Start GIVEN PASSAGE

/simple-amt

A microframework for working with Amazon's Mechanical Turk

Primary LanguagePythonMIT LicenseMIT

simple-amt

simple-amt is a microframework for working with Amazon's Mechanical Turk (AMT). It was designed with the following three principles in mind:

  • Abstract away the details of AMT to let you focus on your own task.
  • Place no restrictions on the structure of your AMT tasks.
  • Lightweight and easy to understand.

Quick start guide

Follow these steps to set up simple-amt and run a simple HIT on AMT.

Check out the codebase and set up a virtualenv

git clone https://github.com/jcjohnson/simple-amt.git
cd simple-amt
virtualenv .env
source .env/bin/activate
pip install -r requirements.txt

Configure your Amazon account

To use AMT, you'll need an Amazon AWS account. To interact with Amazon, simple-amt needs an access key and corresponding secret key for your Amazon account. You can find these here. Once you have these, place then in a file called config.json for simple-amt:

cp config.json.example config.json
# edit config.json; fill out the "aws_access_key" and "aws_secret_key" fields.

WARNING: Your AWS keys provide full access to your AWS account, so be careful about where you store your config.json file!

Launch some HITs

We've included a sample HIT that asks workers to write sentences to describe images. To launch a couple of these HITs on the AMT sandbox, run the following:

python launch_hits.py \
  --html_template=image_sentence.html \
  --hit_properties_file=hit_properties/image_sentence.json \
  --input_json_file=examples/image_sentence/example_input.txt \
  --hit_ids_file=examples/image_sentence/hit_ids.txt

This is the most complicated command that you will need to run; let's break it down:

  • The file image_sentence.html is a simple jinja2 template that defines the UI of the HIT; you can find it in hit_templates/image_sentence.html.
  • The file hit_properties/image_sentence.json defines the properties of the HIT: title, keywords, price, etc.
  • The file examples/image_sentence/example_input.txt contains inputs for the HITs that you want to create. The input to each HIT is a JSON object, and the input file contains one such JSON object per line. One HIT is created for each line of the input file.
  • The IDs of the created HITs are written to the file examples/image_sentence/hit_ids.txt. You will use this file as input to other commands in order to operate on the batch of HITs that you just created.

Note: You may be seeing an error message scrolling repeatedly if you're setting up AMT for the first time, asking you to "Please log in to https://requestersandbox.mturk.com/ and complete registration." You have to register on that URL first and then run again.

End GIVEN PASSAGE
Start RECORDS SUPPLIED

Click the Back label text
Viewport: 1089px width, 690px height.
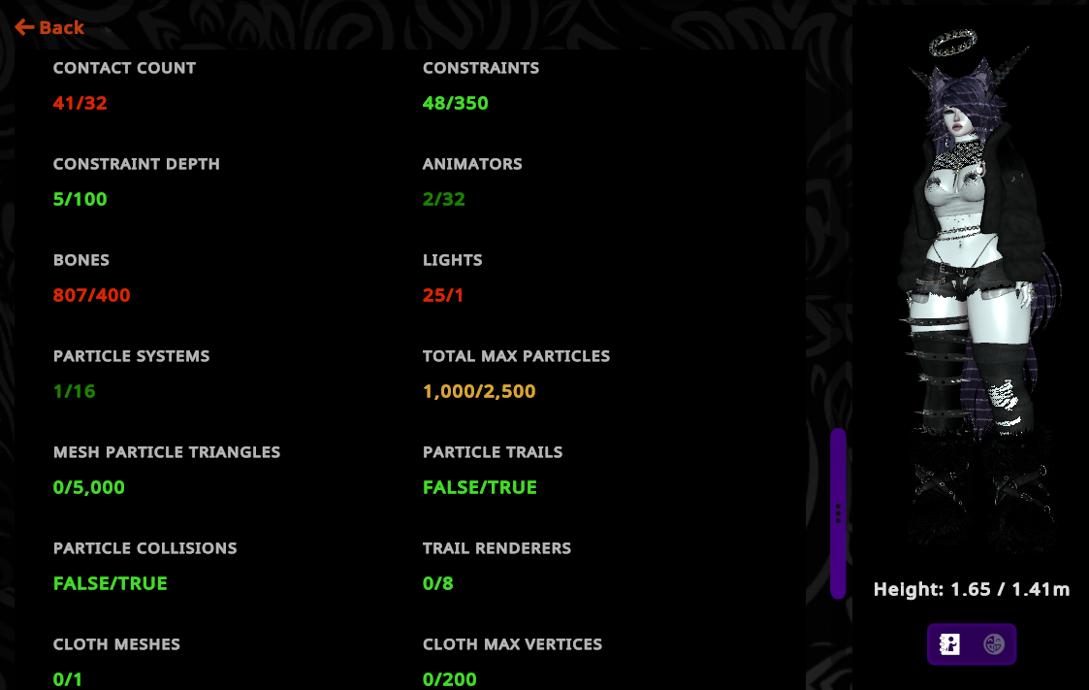pos(62,28)
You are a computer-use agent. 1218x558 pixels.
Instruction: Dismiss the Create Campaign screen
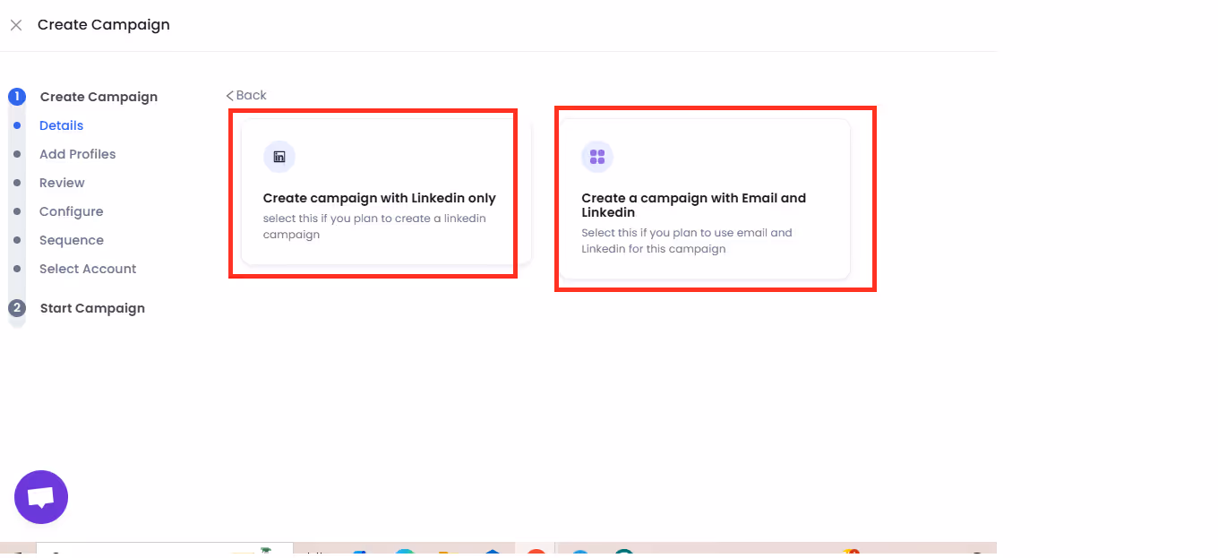15,25
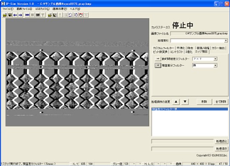Click the 処理保存 button
230x166 pixels.
pos(221,148)
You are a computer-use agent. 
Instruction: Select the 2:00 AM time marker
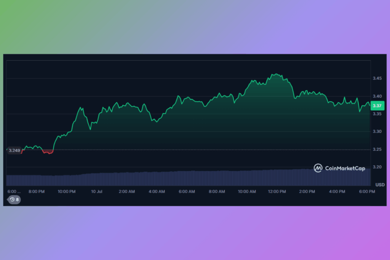(x=126, y=191)
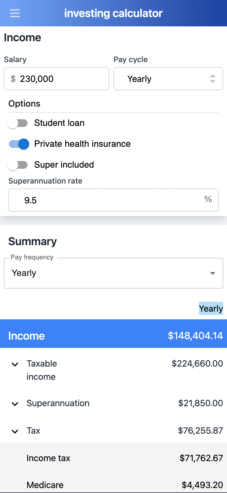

End RECORDS SUPPLIED

▸ TASK 1
Return every line of the listing that contains the string "pixels". Case counts.
▸ TASK 2
Pick up the simple-amt guide where it stops and continue writing it.

▸ EXERCISE RESPONSE 1
You are a computer-use agent. 1218x558 pixels.
230x166 pixels.

▸ EXERCISE RESPONSE 2
Do your HITs

Your HITs should now be live on the Mechanical Turk sandbox. Open the sandbox and sort by "HIT creation data (newest first)". You should see a HIT with the title "Write sentences to describe images" in the first page or two of results. Complete one of the HITs.

The HIT can sometimes take several seconds to appear. You can double check that the HIT is up and available by going to the requester sandbox page and clicking manage -> manage hits individually.

Also note that you may not satisfy the qualifications of your own HIT. In this case you can edit the file hit_properties/image_sentence.json and erase the lines corresponding to hits_approved and percept_approved. Remember to bring down the HITs you've launched (see below), and then re-launch the HIT (see above).

Check HIT progress

You can check the status of your in-progress HITs by running the following command:

python show_hit_progress.py --hit_ids_file=examples/image_sentence/hit_ids.txt

Get HIT results

You can fetch the results of your completed HITs by running the following command:

python get_results.py \
  --hit_ids_file=examples/image_sentence/hit_ids.txt \
  > examples/image_sentence/results.txt

The results of all completed HITs are now stored as in the file examples/image_sentence/results.txt. Each line of the file contains a JSON blob with the results from a single assignment.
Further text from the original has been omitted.